[start Supplied material]

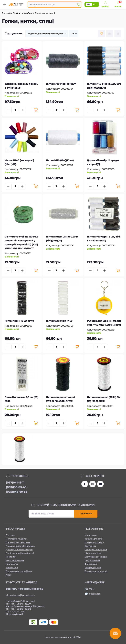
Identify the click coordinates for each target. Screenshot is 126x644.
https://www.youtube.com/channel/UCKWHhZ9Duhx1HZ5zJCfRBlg (100, 484)
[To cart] (36, 110)
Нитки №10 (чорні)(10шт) (61, 84)
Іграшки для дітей (94, 539)
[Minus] (8, 110)
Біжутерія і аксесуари (96, 557)
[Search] (79, 4)
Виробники (12, 568)
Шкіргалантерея (93, 553)
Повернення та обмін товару (21, 546)
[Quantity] (15, 110)
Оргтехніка (90, 546)
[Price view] (118, 34)
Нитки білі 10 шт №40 (59, 321)
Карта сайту (12, 564)
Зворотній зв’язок (15, 560)
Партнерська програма (18, 542)
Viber (92, 589)
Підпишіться (86, 514)
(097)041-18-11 (15, 482)
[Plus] (22, 110)
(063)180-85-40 (16, 487)
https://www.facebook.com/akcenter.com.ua (85, 484)
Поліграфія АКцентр (16, 539)
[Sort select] (46, 34)
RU (95, 4)
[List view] (109, 34)
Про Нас (10, 535)
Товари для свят (93, 568)
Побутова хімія (92, 560)
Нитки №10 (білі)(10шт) (60, 160)
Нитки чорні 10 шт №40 (19, 321)
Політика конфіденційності (20, 553)
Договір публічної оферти (19, 550)
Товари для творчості (95, 571)
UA (89, 4)
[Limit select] (74, 34)
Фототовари (91, 564)
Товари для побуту (94, 542)
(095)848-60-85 (17, 492)
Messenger (94, 594)
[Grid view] (101, 34)
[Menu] (4, 4)
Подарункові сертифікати (19, 571)
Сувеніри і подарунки (96, 550)
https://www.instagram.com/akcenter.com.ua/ (92, 484)
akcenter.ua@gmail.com (21, 595)
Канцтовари (91, 535)
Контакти (11, 557)
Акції (8, 575)
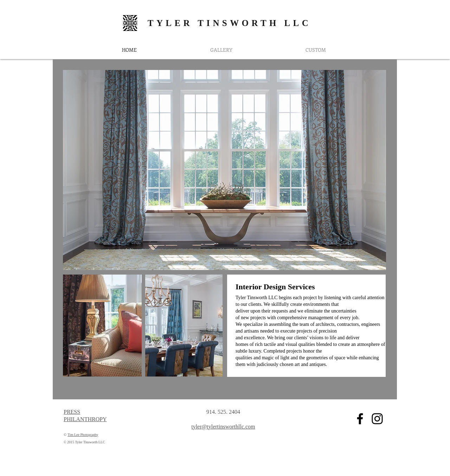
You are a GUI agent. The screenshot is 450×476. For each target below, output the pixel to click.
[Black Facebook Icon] (360, 419)
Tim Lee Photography (83, 435)
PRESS (72, 412)
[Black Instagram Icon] (377, 419)
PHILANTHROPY (85, 419)
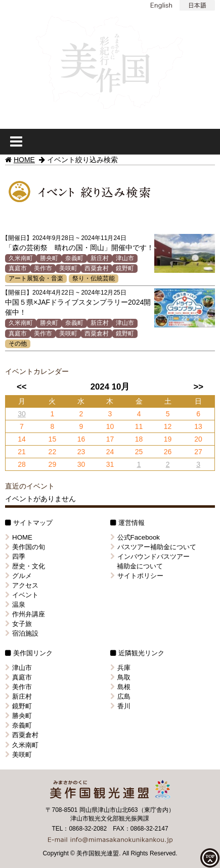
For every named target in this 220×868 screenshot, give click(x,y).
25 (139, 452)
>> (199, 387)
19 (168, 439)
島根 (120, 687)
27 (198, 452)
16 (81, 439)
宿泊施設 (22, 633)
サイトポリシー (137, 575)
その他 (18, 344)
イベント (22, 595)
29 (53, 464)
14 (22, 439)
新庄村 (100, 258)
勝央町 (49, 258)
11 (139, 426)
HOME (24, 160)
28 (22, 464)
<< (22, 387)
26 (168, 452)
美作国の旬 (25, 547)
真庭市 (18, 268)
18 (139, 439)
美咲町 (68, 268)
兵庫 (120, 667)
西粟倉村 (97, 268)
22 (53, 452)
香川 (120, 706)
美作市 (43, 268)
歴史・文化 (25, 566)
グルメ (18, 575)
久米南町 (21, 258)
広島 (120, 696)
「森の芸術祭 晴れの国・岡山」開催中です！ (79, 248)
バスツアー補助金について (153, 547)
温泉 (15, 604)
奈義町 (74, 258)
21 (22, 452)
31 (110, 464)
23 (81, 452)
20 (198, 439)
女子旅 (18, 623)
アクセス (22, 585)
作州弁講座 (25, 614)
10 (110, 426)
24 (110, 452)
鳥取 (120, 677)
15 (53, 439)
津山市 (125, 258)
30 (22, 414)
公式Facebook (135, 537)
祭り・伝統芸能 (94, 278)
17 (110, 439)
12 (168, 426)
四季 (15, 556)
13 (198, 426)
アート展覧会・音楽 (36, 278)
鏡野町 (125, 268)
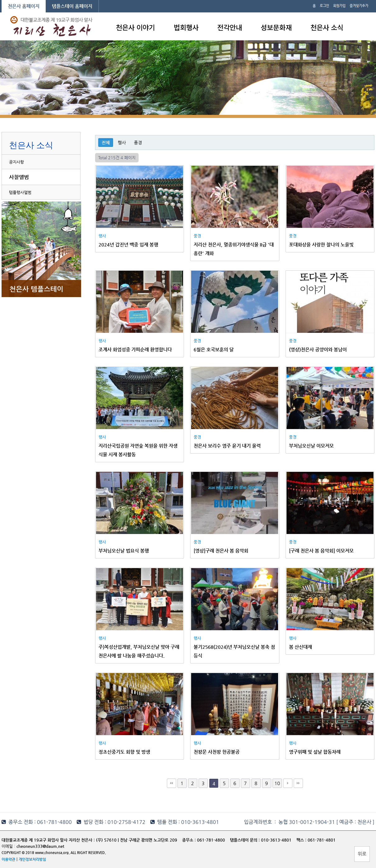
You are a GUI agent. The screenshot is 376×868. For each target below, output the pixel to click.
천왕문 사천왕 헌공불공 (216, 752)
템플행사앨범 (20, 192)
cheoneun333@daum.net (40, 846)
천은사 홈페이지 (24, 6)
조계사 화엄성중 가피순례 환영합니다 (135, 349)
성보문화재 (276, 27)
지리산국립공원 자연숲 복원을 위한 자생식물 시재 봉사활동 (138, 450)
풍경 (138, 143)
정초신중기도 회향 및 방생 (124, 752)
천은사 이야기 (136, 27)
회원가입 (339, 6)
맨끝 (298, 783)
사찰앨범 (19, 177)
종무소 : (190, 840)
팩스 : (302, 840)
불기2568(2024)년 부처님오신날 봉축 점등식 (234, 651)
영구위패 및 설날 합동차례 (315, 752)
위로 (362, 854)
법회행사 (186, 27)
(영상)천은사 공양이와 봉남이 (318, 349)
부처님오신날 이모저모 (311, 445)
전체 (106, 143)
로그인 (324, 6)
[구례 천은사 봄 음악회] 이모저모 (321, 551)
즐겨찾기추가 (359, 6)
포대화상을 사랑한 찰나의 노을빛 (321, 244)
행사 (122, 143)
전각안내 (230, 27)
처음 (171, 783)
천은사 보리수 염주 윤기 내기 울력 (227, 445)
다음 (288, 783)
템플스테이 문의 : (245, 840)
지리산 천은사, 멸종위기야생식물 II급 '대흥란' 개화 (234, 249)
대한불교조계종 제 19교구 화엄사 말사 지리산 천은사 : (48, 840)
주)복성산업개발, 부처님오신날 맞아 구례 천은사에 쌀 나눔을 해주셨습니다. (139, 651)
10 (277, 783)
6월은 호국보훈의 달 (213, 349)
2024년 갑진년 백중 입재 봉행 (128, 244)
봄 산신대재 (300, 647)
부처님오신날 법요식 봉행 (123, 551)
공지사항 (17, 162)
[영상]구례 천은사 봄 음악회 (221, 551)
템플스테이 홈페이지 (72, 6)
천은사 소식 (327, 27)
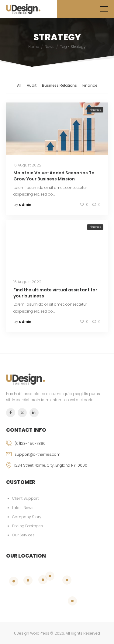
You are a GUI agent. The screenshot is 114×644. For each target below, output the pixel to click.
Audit (32, 85)
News (50, 46)
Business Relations (59, 85)
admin (25, 204)
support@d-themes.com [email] (37, 454)
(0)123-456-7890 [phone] (30, 443)
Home (34, 46)
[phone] (57, 446)
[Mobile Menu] (104, 9)
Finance (90, 85)
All (19, 85)
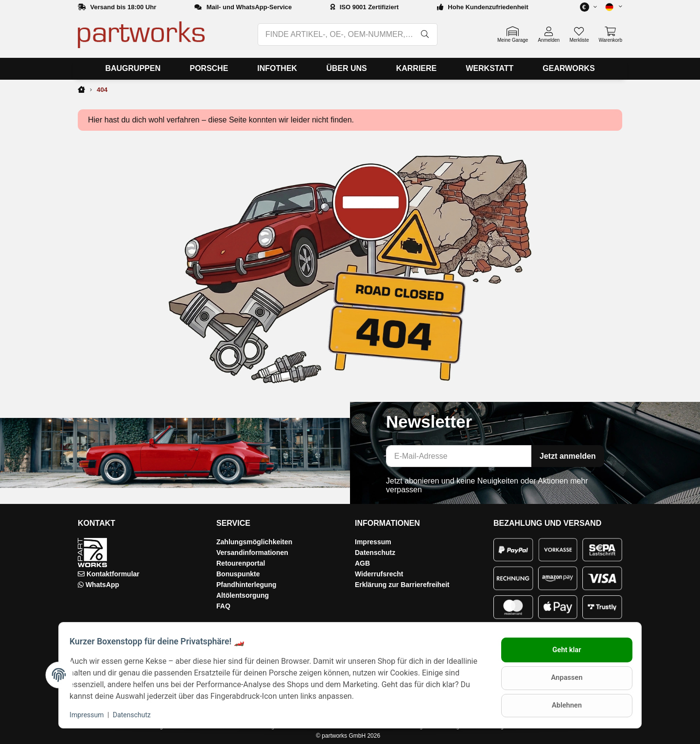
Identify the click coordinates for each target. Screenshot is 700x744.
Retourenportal (241, 563)
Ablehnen (561, 703)
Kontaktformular (113, 574)
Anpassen (562, 678)
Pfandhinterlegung (246, 585)
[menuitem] (133, 69)
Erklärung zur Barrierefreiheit (402, 585)
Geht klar (562, 652)
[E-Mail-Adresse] (459, 456)
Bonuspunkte (238, 574)
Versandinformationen (252, 553)
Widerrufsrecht (379, 574)
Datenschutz (375, 553)
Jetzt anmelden (568, 456)
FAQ (223, 606)
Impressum (373, 542)
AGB (362, 563)
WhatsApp (102, 585)
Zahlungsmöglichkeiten (254, 542)
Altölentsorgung (243, 595)
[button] (610, 7)
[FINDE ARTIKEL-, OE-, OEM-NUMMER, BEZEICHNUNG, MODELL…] (336, 35)
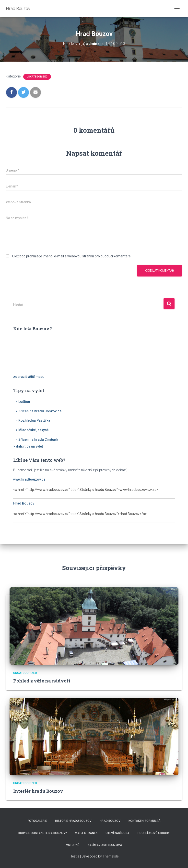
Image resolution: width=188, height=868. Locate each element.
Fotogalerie (37, 821)
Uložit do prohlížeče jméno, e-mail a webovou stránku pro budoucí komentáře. (72, 256)
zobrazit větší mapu (29, 377)
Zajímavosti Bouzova (105, 845)
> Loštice (23, 402)
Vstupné (73, 845)
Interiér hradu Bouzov (38, 791)
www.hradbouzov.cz (29, 479)
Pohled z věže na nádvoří (42, 681)
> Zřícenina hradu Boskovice (38, 411)
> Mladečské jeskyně (32, 430)
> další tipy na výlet (28, 446)
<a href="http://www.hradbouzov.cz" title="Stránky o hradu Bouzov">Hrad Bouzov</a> (94, 516)
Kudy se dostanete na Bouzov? (43, 833)
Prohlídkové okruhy (154, 833)
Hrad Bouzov (24, 503)
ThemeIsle (110, 856)
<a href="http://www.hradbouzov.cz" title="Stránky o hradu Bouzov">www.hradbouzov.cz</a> (94, 492)
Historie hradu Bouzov (73, 821)
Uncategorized (37, 76)
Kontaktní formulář (144, 821)
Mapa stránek (86, 833)
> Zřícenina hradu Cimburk (37, 439)
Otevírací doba (117, 833)
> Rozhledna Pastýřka (33, 421)
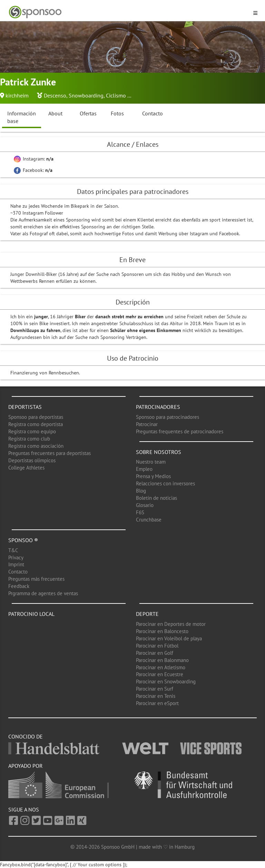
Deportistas (25, 407)
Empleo (144, 469)
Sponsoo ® (23, 540)
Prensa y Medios (153, 476)
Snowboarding (86, 95)
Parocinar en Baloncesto (162, 631)
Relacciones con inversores (165, 483)
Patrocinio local (31, 614)
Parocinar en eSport (157, 703)
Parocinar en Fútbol (157, 645)
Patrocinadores (158, 407)
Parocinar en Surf (155, 689)
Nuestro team (151, 462)
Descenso (55, 95)
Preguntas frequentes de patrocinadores (179, 431)
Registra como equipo (32, 431)
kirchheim (17, 95)
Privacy (16, 557)
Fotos (117, 113)
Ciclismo (116, 95)
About (55, 113)
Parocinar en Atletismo (160, 667)
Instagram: (33, 159)
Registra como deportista (36, 424)
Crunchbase (149, 519)
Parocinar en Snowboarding (166, 681)
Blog (141, 490)
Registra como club (29, 438)
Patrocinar (147, 424)
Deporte (147, 614)
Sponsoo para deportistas (36, 417)
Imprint (16, 564)
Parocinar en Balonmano (162, 660)
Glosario (145, 505)
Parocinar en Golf (155, 653)
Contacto (153, 113)
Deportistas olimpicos (32, 460)
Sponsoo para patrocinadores (167, 417)
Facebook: (33, 170)
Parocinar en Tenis (156, 696)
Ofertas (88, 113)
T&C (13, 550)
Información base (21, 117)
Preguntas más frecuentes (36, 579)
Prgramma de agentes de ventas (43, 593)
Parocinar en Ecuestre (159, 674)
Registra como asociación (36, 446)
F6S (140, 512)
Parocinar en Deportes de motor (171, 624)
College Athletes (26, 467)
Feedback (19, 586)
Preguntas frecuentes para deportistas (49, 453)
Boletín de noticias (156, 498)
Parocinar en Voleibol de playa (169, 638)
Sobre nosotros (158, 452)
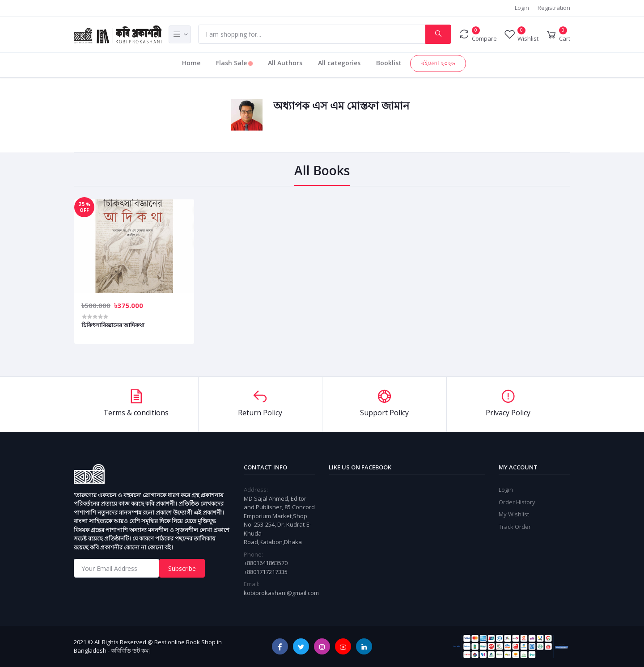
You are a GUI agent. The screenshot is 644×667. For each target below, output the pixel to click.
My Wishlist (514, 514)
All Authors (285, 63)
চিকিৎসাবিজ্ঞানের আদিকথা (113, 325)
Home (191, 63)
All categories (339, 63)
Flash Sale (234, 63)
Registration (554, 8)
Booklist (389, 63)
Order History (517, 502)
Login (522, 8)
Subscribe (182, 568)
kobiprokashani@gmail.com (281, 593)
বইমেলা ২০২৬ (438, 63)
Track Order (515, 527)
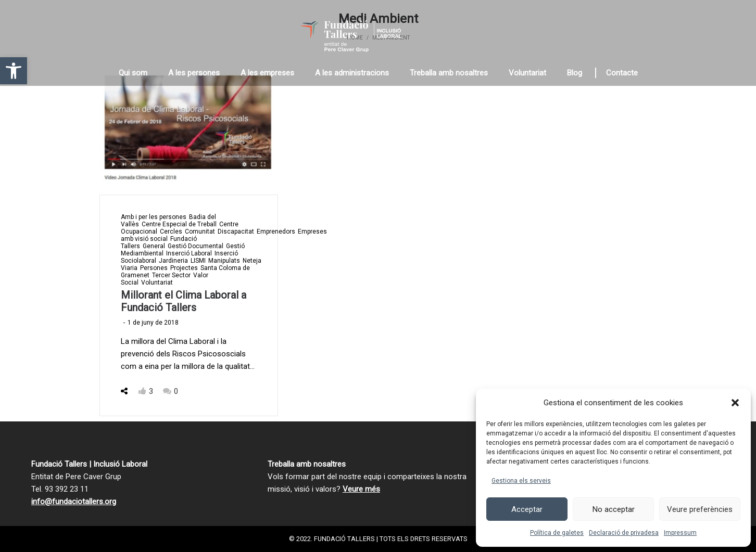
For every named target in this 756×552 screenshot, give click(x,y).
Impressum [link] (680, 533)
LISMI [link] (198, 261)
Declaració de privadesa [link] (624, 533)
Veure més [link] (361, 489)
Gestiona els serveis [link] (521, 481)
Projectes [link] (184, 268)
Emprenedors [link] (276, 232)
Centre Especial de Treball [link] (179, 224)
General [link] (154, 246)
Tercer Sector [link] (171, 275)
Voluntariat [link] (157, 283)
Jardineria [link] (173, 261)
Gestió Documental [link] (195, 246)
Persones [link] (154, 268)
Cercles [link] (171, 232)
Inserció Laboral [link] (189, 253)
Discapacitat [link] (236, 232)
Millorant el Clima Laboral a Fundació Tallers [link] (183, 301)
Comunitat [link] (200, 232)
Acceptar (527, 509)
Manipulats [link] (224, 261)
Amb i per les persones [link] (154, 217)
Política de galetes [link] (557, 533)
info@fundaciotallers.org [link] (73, 502)
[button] (735, 403)
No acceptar (613, 509)
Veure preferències (700, 509)
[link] (14, 71)
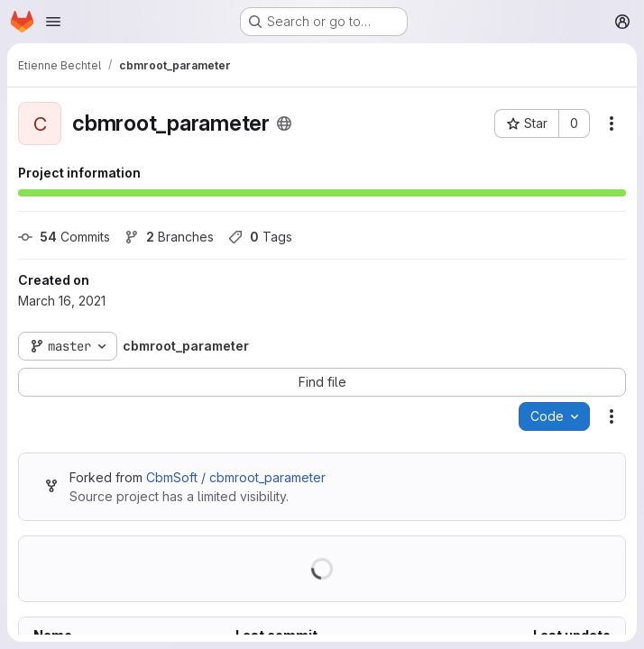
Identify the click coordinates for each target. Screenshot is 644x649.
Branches (169, 236)
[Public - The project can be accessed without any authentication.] (284, 123)
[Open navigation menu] (53, 22)
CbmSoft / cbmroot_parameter (235, 477)
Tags (260, 236)
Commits (64, 236)
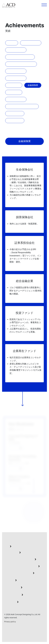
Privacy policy (10, 622)
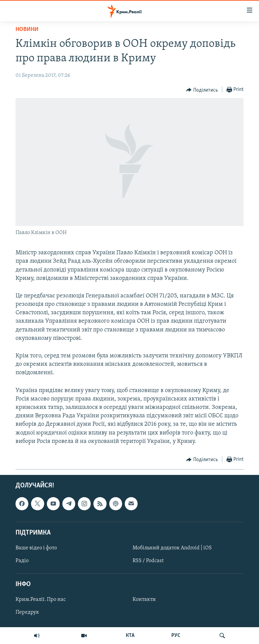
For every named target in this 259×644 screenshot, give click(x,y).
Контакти (144, 600)
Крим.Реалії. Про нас (40, 600)
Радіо (22, 561)
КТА (130, 636)
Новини (27, 29)
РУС (176, 636)
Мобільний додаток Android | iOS (172, 548)
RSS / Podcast (148, 561)
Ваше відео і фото (36, 548)
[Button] (202, 90)
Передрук (27, 612)
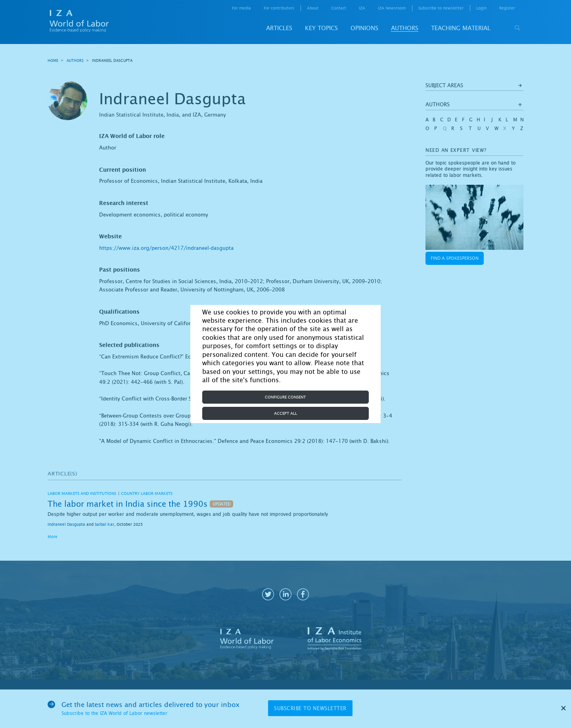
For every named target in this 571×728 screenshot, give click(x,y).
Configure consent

[end Supplied material]

= Exercise task =
Rewrite the items from the line with "Manipulats [link] (224, 261)" through the end of the items, changing "Privacy policy" to "Privacy notice" and keeping everything else the same. Leave the pictures out.

= Written reply =
Manipulats [link] (224, 261)
Amb i per les persones [link] (154, 217)
Política de galetes [link] (557, 533)
info@fundaciotallers.org [link] (73, 502)
[button] (735, 403)
No acceptar (613, 509)
Veure preferències (700, 509)
[link] (14, 71)
Identify the click coordinates for each target. Screenshot is 644x649.
Branches (169, 236)
[Public - The project can be accessed without any authentication.] (284, 123)
[Open navigation menu] (53, 22)
CbmSoft / cbmroot_parameter (235, 477)
Tags (260, 236)
Commits (64, 236)
Privacy notice (10, 622)
For every named target in this 259×644 screenshot, give click(x,y).
Контакти (144, 600)
Крим.Реалії. Про нас (40, 600)
Радіо (22, 561)
КТА (130, 636)
Новини (27, 29)
РУС (176, 636)
Мобільний додаток Android | iOS (172, 548)
RSS / Podcast (148, 561)
Ваше відео і фото (36, 548)
[Button] (202, 90)
Передрук (27, 612)
For every named target in this 571×728 screenshot, give click(x,y).
Configure consent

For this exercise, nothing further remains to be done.